16. The Prohibition of Benami Property Transactions Act, 1988 has been amended vide the Benami Transaction (Prohibition) Amendment Act, 2016. Under the amended Act, the definition of a benami transaction has been changed and the new definition is contained in Section 2(9) of the amended Act and the present case does not fall under the ambit of the definition of a “benami transaction”, as prescribed under Section 2(9) of the Act and is squarely covered by proviso (iii) to the said definition. The present case thus is not that of a “benami transaction” and hence bar of Section 4 of the Act is not attracted in the present case. There is no legal impediment which can non-suit the plaintiff at the threshold, as sought by the defendants, and the plaintiff may lead evidence to prove Late Sh.Joginder Nath Kapur was the de facto owner of the suit property. The argument of the defendant the suit is barred due to repealing of certain provisions of Indian Trust Act, 1882 is also erroneous. Further, the judgment of Sh.Amar N.Gugnani V. Naresh Kumar Gugnani is sub judice before the Ld.Division Bench of this Hon’ble Court in RFA(OS) No.89 of 2015.
17. Rather in Manoj Arora vs. Mamta Arora in RFA No. 522/2017 decided on 07.08.2018 this Court held:- “4. Unfortunately, the trial court has committed a grave and fundamental error in rejecting the suit plaint under Order VII Rule 11 CPC by relying upon the provision of Section 4 and repealed provision of Section 3(2) of the Benami Transactions (Prohibition) Act. When the impugned judgment was passed on 19.12.2016, what was, and is now applicable is the Prohibition of Benami Property Transactions Act, 1988 which became applicable w.e.f 1.11.2016. As per Section 2(9) of the Amended Act what is a Benami Transaction is stated/specified, and also those transactions which are not benami are are also stated/specified. As per the suit plaint/averments, in the present case the existence of the properties in the name of the respondent/defendant/wife will fall as an Exception to the prohibited benami transaction in view of Section 2(9)(A)(b) Exception (iii) inasmuch as it is legally permissible for a person to purchase an immovable property in the name of his spouse from his known sources, and in which position, the property purchased will not be a benami property but the property will be of the de jure owner/plaintiff/husband and not of the de facto owner (in whose name title deeds exist), being the respondent/defendant/wife in the present case.

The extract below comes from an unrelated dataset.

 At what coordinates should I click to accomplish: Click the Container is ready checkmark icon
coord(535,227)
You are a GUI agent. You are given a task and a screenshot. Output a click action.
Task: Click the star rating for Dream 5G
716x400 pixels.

5. By the impugned judgment since the suit has been held to be barred at the threshold by applying Order VII Rule 11 CPC, and the plaint has been rejected by applying the repealed provision of Section 3(2) of the Act which was no longer applicable, and by ignoring the provision of Section 2(9)(A)(b) Exception (iii) which was applicable, the impugned judgment is hence illegal and is set aside. Whether or not the appellant/plaintiff/husband will or will not have the benefit of Section 2(9)(A)(b) Exception (iii) is a matter of fact which requires trial and such a suit cannot be rejected at the threshold by applying Order VII Rule 11 CPC.
6. In view of the aforesaid position, this appeal is allowed. Impugned Judgment dated 19.12.2016 is set aside. Suit would be tried and disposed of by the trial court in accordance with law after trial/evidence.”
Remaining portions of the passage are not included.